The title alone has become a byword for a particular kind of paternalistic imperialist ideology in which the indigenous people of colonies—African countries in particular—were viewed as “savages” in need of saving by the colonizers. As such, while this poem is problematic today, it is also an interesting study of how imperialism was promoted.

Kipling’s message in the poem is clear: the white man owes it to his God, his fellow countrymen, and the non-Western world to send his sons out into “exile” in the far-flung corners of the globe. According to Kipling, the white man must struggle for the “profit” of those who “hate” their colonizers in order to prove his manhood.

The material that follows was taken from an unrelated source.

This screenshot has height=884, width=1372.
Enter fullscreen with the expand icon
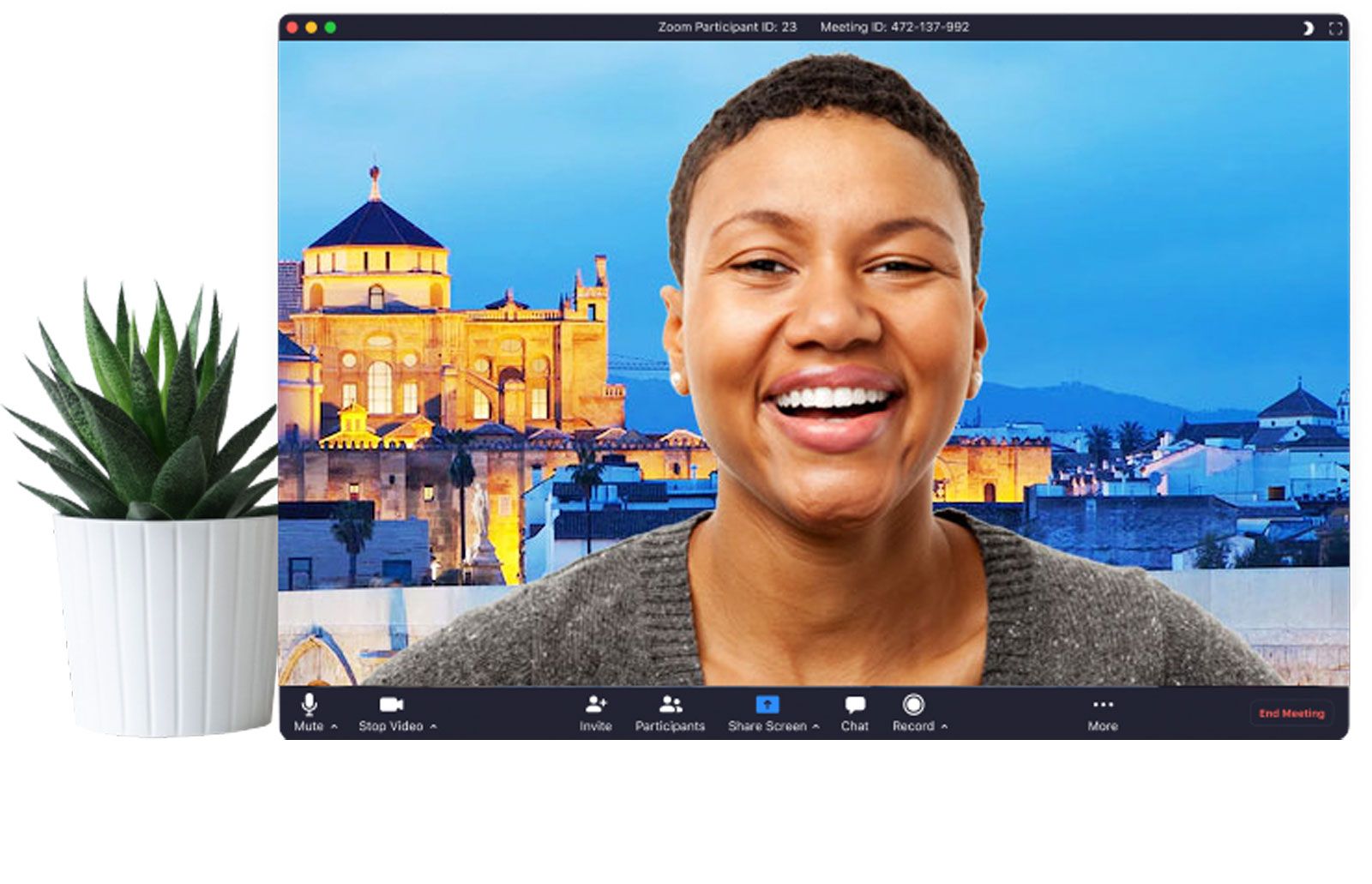(1335, 27)
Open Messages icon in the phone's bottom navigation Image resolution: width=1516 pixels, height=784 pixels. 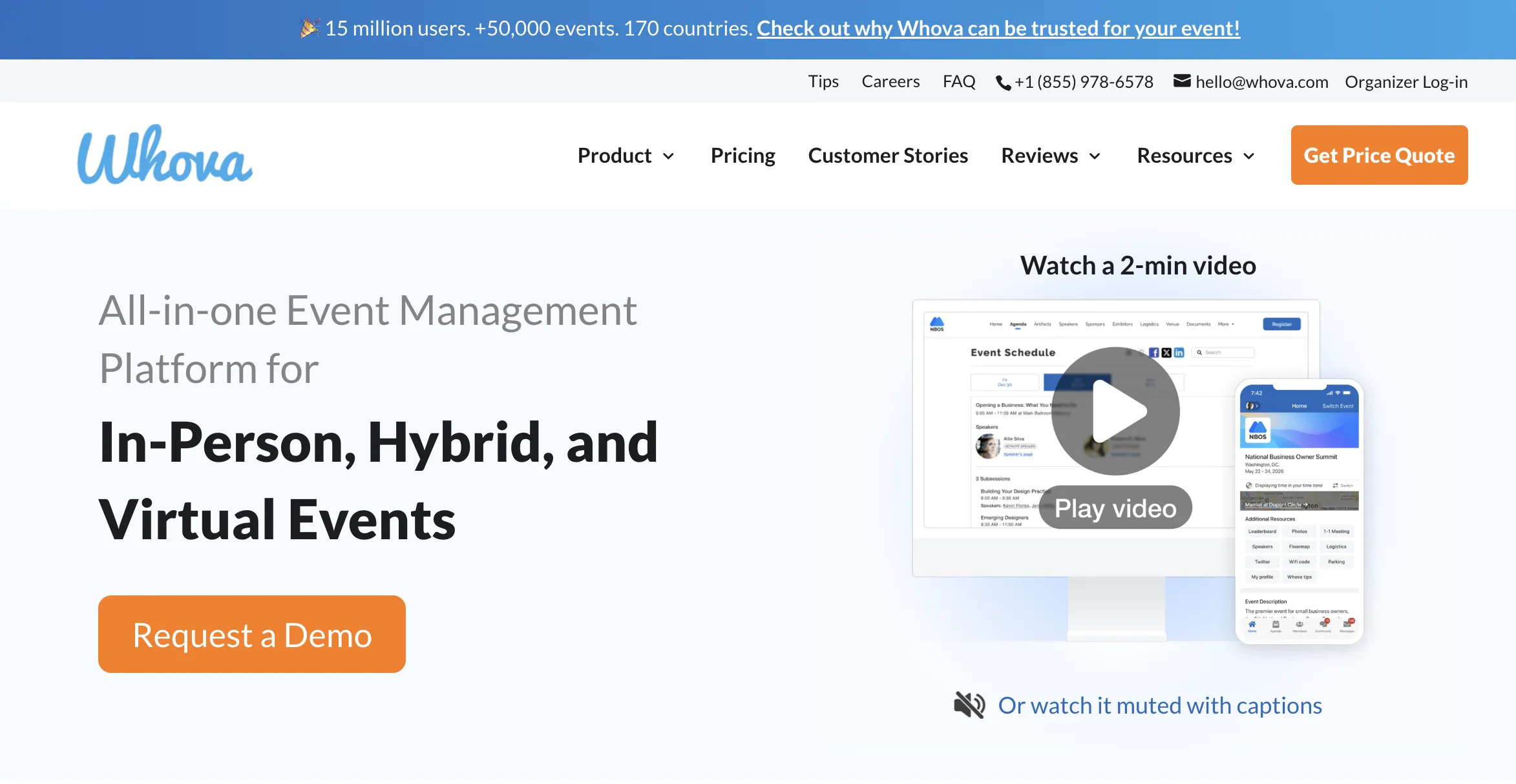pyautogui.click(x=1347, y=625)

He will face opposition, but eventually, Kipling implies, the “burden” will be transformed into a “reward”: the people for whom he has been laboring will accept his ways and thank him for having brought them to the light. 

Kipling’s rhyme and metrical schemes are fairly typical of his poetic output, as is the dictatorial tone the speaker assumes. The poem comprises seven stanzas of eight lines each, with a rhyme scheme in which the even-numbered lines of each stanza rhyme with each other in an abcbdefe format. The poem’s lines are short: the meter is largely iambic trimeter, with odd-numbered lines including an extra unstressed syllable at the end. The rhyme and meter together produce a simplistic, nursery-rhyme sound. Each stanza takes as its first line the same exhortation to the poet’s intended audience: “Take up the White Man’s burden.” The rhyme scheme, meter, and repetition—as well as the incorporation of the antiquated pronoun “ye” and the reference to the story of the Israelites in the book of Exodus—make this poem reminiscent of hymns. This is fitting due to Kipling’s implication that “civilizing” efforts are the duty of white Christian nations.

Kipling’s speaker casts himself as an authority, reiterating his key exhortation at the beginning of each stanza so that there can be no doubt as to his message. This repeated refrain suggests that Kipling’s call to “Take up the White Man’s burden” is not directed at the United States only, but is intended to be heard by white men everywhere. The capitalization—“the White Man”—even seems to imply that all white peoples belong to a single group all bound to a similar duty. At the end of the poem, he asserts that it is only by taking up the burden that falls upon all white men that Western nations can be done with their “childish days.” Kipling thus strongly equates white imperialism with manhood, strength, and what was termed “muscular Christianity.”